List each line in the records below that contains the string "label". Copy every matching line in full.

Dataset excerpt
* start *
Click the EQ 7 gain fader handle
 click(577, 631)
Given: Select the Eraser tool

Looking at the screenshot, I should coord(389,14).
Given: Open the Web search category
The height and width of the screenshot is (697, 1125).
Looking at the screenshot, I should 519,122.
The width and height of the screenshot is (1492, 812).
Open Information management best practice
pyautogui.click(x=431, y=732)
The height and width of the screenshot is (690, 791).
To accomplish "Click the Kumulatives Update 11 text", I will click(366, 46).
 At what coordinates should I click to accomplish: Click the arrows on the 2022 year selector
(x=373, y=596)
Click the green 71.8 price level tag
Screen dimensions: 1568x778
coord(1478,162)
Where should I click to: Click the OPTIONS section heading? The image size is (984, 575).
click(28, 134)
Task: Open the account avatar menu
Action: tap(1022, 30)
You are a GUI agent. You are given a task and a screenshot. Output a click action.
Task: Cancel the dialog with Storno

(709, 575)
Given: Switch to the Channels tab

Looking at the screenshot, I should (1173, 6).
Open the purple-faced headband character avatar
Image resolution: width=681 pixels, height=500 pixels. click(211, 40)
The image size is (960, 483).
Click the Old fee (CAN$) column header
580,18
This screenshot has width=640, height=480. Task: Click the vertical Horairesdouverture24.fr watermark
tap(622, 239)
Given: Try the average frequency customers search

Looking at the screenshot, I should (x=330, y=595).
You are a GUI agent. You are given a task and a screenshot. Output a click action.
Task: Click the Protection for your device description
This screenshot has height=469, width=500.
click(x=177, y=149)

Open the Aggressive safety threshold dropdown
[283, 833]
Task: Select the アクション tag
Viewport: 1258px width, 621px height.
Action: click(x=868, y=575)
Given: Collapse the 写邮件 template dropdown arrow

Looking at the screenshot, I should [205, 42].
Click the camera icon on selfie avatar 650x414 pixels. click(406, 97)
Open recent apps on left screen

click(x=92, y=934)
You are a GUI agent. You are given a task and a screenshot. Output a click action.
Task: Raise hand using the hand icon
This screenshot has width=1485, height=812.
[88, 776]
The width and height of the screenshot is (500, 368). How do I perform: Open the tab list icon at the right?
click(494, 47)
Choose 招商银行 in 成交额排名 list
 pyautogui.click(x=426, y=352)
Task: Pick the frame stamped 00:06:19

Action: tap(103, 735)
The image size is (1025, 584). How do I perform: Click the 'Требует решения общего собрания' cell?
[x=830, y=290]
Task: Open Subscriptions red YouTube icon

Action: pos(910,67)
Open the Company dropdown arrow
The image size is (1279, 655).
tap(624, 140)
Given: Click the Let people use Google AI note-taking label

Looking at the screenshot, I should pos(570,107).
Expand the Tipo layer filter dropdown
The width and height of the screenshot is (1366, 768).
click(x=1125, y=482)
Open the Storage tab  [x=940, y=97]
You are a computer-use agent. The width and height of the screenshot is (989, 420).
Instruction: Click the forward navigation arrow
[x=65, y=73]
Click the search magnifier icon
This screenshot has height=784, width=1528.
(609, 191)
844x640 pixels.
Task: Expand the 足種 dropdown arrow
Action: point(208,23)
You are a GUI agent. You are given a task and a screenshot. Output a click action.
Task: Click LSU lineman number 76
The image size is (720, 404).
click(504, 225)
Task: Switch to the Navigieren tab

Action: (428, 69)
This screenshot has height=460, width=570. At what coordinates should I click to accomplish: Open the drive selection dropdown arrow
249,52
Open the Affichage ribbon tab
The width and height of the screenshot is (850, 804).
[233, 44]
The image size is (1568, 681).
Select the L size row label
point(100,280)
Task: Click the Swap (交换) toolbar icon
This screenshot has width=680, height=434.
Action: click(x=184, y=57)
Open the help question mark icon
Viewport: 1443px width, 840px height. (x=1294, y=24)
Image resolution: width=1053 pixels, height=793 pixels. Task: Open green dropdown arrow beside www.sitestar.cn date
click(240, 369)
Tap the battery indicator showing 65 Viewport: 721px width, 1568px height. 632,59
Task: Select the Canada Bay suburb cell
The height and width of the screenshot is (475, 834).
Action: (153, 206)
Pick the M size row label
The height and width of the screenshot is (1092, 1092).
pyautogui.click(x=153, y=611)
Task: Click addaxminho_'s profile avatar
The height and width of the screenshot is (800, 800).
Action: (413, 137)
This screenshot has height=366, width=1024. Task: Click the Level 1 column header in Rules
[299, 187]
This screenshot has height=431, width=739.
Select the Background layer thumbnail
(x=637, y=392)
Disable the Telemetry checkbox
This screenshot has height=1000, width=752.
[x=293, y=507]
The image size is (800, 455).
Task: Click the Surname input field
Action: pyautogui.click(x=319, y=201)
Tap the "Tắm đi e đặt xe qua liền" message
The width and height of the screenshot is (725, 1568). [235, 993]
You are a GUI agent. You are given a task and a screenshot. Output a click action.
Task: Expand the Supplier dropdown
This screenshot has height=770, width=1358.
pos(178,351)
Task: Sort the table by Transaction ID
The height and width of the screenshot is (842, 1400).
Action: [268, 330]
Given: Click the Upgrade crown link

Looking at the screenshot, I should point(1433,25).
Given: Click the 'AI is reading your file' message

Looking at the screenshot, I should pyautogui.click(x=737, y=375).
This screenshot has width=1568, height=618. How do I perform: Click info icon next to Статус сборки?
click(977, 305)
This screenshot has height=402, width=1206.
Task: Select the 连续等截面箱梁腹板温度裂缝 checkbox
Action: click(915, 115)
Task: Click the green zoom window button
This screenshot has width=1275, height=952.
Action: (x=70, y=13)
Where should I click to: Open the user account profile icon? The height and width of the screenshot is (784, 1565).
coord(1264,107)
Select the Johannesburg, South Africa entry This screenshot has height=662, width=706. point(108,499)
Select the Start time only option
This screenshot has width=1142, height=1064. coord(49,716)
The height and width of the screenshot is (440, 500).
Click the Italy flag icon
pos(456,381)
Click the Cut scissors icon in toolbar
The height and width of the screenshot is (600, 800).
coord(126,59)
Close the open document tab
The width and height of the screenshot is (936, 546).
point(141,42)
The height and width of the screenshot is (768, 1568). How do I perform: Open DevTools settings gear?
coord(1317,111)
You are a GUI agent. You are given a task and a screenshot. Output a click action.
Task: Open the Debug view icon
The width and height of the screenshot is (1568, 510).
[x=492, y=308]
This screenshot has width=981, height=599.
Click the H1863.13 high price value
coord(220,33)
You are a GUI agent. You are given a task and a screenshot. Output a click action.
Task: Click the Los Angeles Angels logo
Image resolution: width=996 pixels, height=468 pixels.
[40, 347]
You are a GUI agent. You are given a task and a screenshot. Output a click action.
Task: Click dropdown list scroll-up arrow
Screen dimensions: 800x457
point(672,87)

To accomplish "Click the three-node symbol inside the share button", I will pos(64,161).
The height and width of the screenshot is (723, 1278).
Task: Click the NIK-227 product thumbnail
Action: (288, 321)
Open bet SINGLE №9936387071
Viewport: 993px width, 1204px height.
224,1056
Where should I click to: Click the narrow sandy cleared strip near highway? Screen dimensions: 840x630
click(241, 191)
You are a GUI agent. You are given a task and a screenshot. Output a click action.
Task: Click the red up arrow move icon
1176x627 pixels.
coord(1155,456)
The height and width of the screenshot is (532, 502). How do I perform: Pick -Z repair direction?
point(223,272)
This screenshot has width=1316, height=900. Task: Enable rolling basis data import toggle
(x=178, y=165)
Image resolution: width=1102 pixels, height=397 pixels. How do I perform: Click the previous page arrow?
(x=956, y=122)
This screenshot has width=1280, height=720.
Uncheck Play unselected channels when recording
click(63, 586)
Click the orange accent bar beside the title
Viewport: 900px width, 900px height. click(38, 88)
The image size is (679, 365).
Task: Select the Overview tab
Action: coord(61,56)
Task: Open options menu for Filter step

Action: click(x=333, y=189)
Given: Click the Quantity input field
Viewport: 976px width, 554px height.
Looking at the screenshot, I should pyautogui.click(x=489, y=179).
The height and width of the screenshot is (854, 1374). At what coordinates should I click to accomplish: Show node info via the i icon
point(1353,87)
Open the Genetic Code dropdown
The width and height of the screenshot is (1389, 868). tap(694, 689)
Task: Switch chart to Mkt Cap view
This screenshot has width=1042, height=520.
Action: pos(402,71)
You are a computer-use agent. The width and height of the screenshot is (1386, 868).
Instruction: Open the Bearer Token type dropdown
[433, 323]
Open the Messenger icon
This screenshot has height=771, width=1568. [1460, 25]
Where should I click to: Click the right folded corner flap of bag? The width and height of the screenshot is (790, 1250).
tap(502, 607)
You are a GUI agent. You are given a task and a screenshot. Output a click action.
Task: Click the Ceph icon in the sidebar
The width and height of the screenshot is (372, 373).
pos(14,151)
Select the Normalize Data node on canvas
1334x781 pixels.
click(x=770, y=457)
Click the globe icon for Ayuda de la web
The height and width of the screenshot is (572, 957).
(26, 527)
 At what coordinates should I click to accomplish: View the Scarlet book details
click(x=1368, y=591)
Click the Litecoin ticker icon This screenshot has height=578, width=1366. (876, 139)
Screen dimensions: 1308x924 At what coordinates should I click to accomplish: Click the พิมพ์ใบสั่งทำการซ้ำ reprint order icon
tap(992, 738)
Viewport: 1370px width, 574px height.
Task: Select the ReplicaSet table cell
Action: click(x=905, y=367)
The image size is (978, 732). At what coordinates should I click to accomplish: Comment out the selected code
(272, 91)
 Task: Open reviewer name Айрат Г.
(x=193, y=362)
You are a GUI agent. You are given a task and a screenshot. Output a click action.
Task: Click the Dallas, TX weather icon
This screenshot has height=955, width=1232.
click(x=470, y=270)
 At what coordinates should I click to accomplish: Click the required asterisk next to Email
* end *
> Exercise result:
Given: Click the Let people use Google AI note-taking label
Select the L size row label
Pick the M size row label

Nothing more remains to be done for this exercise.